Passage provided
>> start

I just heard someone say "yeah, no" to start a sentence and I know that I also use that phrase sometimes but have never thought how stupid it sounds. I decided to google it to see why we say it and where it came from and I came across this thread so I decided to weigh in. I live in Canada and I hear and say that awful phrase to start sentences that have nothing to do with a yes or a no answer. Though I know we're no longer saying "you know" or "y'know" I believe it is possible that that's where this originated from.


----------



## JustKate

I kind of like _yeah no_. I don't think I use it often, but I definitely use it. In my experience, it's used to affirm part of a statement (often a very small part) but deny the main point of the statement. For example: 
A: Would you like to do ____(whatever)___?
B: Yeah (I appreciate the invitation but) no (I definitely don't want to do that).


----------



## dadane

This is everyday speech in NZ, so much so that I have picked up the habit myself. It serves the same function as 'yes and no' does in BE but doesn't require the elaboration.


----------



## suzi br

Marvellous!  I predict you spot it in The Telegraph by the end of 2015.


----------



## ewie

JustKate said:


> In my experience, it's used to affirm part of a statement (often a very small part) but deny the main point of the statement.





dadane said:


> It serves the same function as 'yes and no'


It performs neither of those sophisticated functions in the UK.  Here it's no more meaningful than (say) farting or burping before every utterance.


suzi br said:


> Marvellous!  I predict you spot it in The Telegraph by the end of 2015.


I'll have to start _reading_ The Telegraph first, Suze


----------



## Phil-Olly

Yeah, I hear it all the time, and suspect I've even used it myself (although I shudder at the thought).

I've suspected for a while that it's a variant of starting a sentence with "No...", used as a picking up a thread.  I remember remarking to some friends (I suspect more than 40 years ago!) that this was a kind of weird trait in speech and none of them had any idea what I was talking about.

A: "Have you seen Star Wars?"
B: "Yes, of course."
C: "Yes, so have I"

>> end

Task requirements
[1] Answer these questions about the forum thread on "yeah, no":
(a) In which country does the first poster live?
(b) Where, according to dadane, is the phrase everyday speech?
(c) In which newspaper does suzi br predict the phrase will be spotted, and by what time?
[2] Write the next part of the forum thread on "yeah, no," beginning right after its final line.

Dataset
>> start

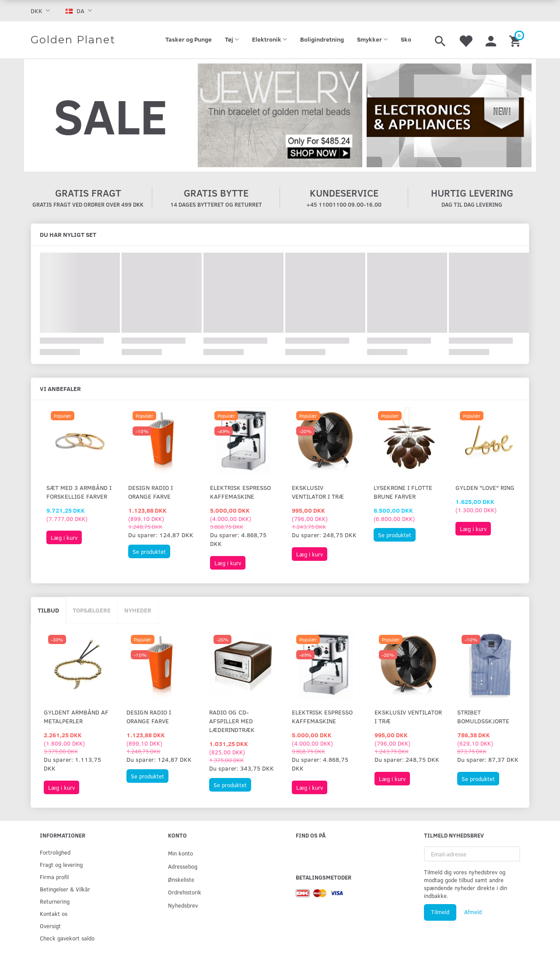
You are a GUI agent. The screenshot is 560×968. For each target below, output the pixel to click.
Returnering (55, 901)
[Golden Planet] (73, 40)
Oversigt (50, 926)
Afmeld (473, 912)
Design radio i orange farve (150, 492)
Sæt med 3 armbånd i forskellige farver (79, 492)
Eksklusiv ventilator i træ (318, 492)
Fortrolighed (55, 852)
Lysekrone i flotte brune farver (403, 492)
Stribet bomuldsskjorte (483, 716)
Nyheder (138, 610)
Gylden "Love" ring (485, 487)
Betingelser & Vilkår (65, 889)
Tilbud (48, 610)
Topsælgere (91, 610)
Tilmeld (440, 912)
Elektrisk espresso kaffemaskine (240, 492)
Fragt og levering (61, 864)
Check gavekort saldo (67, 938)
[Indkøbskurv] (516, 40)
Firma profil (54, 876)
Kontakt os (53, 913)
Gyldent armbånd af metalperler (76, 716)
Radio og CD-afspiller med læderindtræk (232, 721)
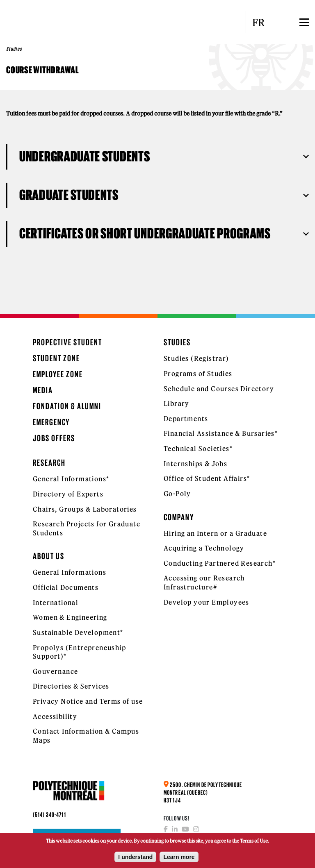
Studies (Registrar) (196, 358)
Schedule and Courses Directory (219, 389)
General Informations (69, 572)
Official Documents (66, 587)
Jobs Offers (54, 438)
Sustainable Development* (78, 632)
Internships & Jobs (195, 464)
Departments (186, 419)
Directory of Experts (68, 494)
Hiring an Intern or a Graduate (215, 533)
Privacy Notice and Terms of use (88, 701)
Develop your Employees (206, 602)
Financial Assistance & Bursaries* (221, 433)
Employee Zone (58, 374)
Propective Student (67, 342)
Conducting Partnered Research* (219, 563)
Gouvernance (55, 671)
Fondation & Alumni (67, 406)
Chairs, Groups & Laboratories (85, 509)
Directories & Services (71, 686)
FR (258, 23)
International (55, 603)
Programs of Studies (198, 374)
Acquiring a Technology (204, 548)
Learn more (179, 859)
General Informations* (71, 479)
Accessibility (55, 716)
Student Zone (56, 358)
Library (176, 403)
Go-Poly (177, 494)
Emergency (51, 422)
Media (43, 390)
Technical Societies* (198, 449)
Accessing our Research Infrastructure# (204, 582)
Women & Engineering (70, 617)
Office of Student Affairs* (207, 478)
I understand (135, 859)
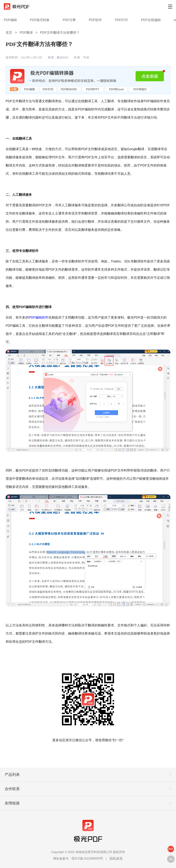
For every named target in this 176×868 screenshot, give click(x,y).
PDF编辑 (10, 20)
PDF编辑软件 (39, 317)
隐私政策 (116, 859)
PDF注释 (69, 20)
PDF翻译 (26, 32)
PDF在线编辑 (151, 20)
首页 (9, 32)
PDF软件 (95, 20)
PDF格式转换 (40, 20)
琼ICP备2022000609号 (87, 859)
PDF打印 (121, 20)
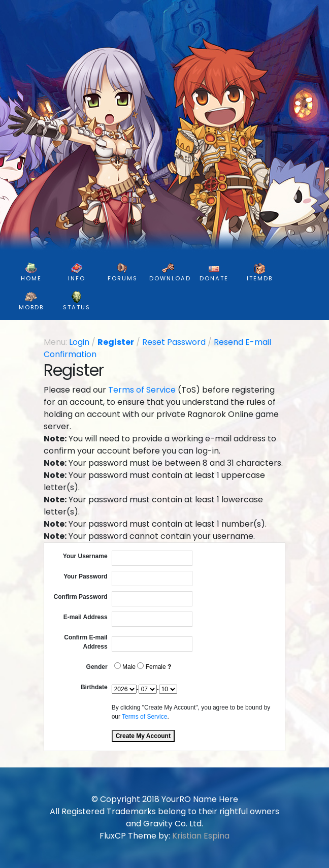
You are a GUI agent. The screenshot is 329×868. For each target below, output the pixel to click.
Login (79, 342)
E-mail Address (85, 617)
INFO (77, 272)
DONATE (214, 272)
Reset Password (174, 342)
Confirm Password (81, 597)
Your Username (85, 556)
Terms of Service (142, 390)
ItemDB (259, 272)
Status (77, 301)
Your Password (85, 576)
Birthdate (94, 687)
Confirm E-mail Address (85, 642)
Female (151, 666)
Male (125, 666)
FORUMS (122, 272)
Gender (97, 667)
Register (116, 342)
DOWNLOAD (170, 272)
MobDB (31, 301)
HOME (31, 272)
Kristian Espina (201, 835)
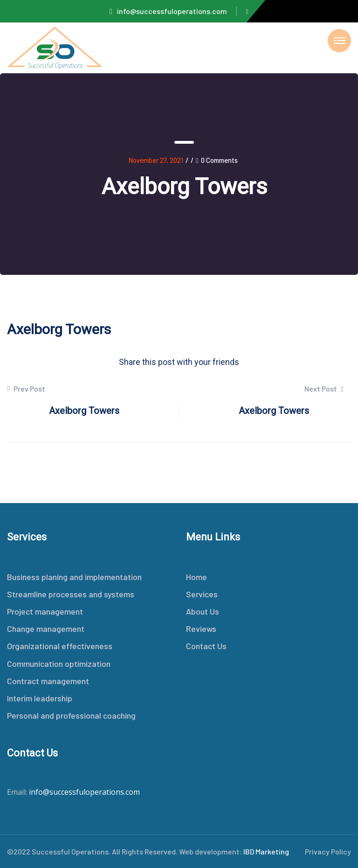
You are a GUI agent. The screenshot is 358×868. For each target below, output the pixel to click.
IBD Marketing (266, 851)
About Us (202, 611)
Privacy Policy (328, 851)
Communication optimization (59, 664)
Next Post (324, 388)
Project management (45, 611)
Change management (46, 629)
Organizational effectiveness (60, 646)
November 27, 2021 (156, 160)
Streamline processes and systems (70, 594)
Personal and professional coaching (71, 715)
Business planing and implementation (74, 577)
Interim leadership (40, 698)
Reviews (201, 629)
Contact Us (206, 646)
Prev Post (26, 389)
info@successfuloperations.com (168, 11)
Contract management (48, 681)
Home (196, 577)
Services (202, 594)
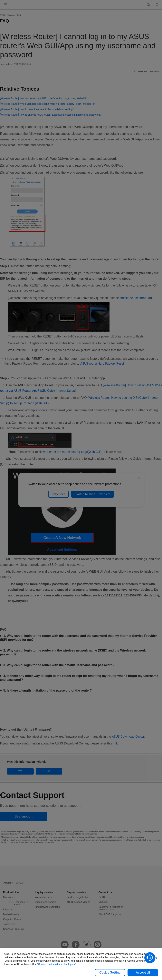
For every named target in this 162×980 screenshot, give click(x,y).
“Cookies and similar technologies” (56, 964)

>> end

Responses
[1]
(a) Canada.
(b) NZ.
(c) The Telegraph, by the end of 2015.

[2]
D: "Me too."
pause
A: "No, the reason I asked was ......"

What function does the "No" serve?  Perhaps these days, more likely:  "Yeah, no, the reason I asked was ....."

Maybe we're just getting increasingly indecisive ....?


----------



## JustKate

What _no_ does in Phil-Olly's example is say "I didn't really just want to talk about whether you've seen the movie. What I'm actually interested in is..." Of course, you'd don't need _no_ to do that - you could just start with "The reason I asked," but _no_ functions as a sort of shorthand for "I'd like to change the subject slightly."

At least that's what it means when I use it. 




			
				Ewie said:
			
		

> It performs neither of those sophisticated functions in the UK. Here it's no more meaningful than (say) farting or burping before every utterance.



 Oh, that's a shame. In the US, as far as I can tell, it always means "A tiny bit yes, but mostly no."


----------



## waltern

An episode of Slate's "Lexicon Valley" podcast about "Yeah, No" for anyone who might be interested:

http://www.slate.com/articles/podca.../06/yeah_no_lexicon_valley_slate_podcast.html


----------



## Smauler

I'm afraid to say as thirty-something south eastern Englishman, I say  this _all_ the time.  I think I've said it since my teens, but I may be  mistaken.  I am pretty sure I noticed it and brought it up talking with  friends about 10 years ago.

The way I use it usually is in  response to a question.  It does not mean "no", at all; if anything it  is more of an affirmation than just "yeah".

The "no" is a preemption of my endorsement of the question, usually :

"Do you want to go in to town?"
"Yeah, no, that sounds good."

"Fancy another beer?"
"Yeah, no, cheers, mate." (with emphasis on end of the sentence)

(My conversations are usually a little more erudite than this, honest...)



ewie said:


> It performs neither of those sophisticated  functions in the UK.  Here it's no more meaningful than (say) farting or  burping before every utterance.




I think "Yeah, no" is more important than that - it shows (or superficially does) you've actually listened to a question or idea, and thought about it.

I say it very quickly...  "Yeah, no, I've been thinking about this for a while" - The first three words just form into one.

Also, to repeat : "Yeah, no, that sounds good" carries more positivity than "yeah, that sounds good".


----------



## mandelson

Put in a search for this strange phrase combination and landed here. Couldn't resist posting as this is a hobby horse of mine!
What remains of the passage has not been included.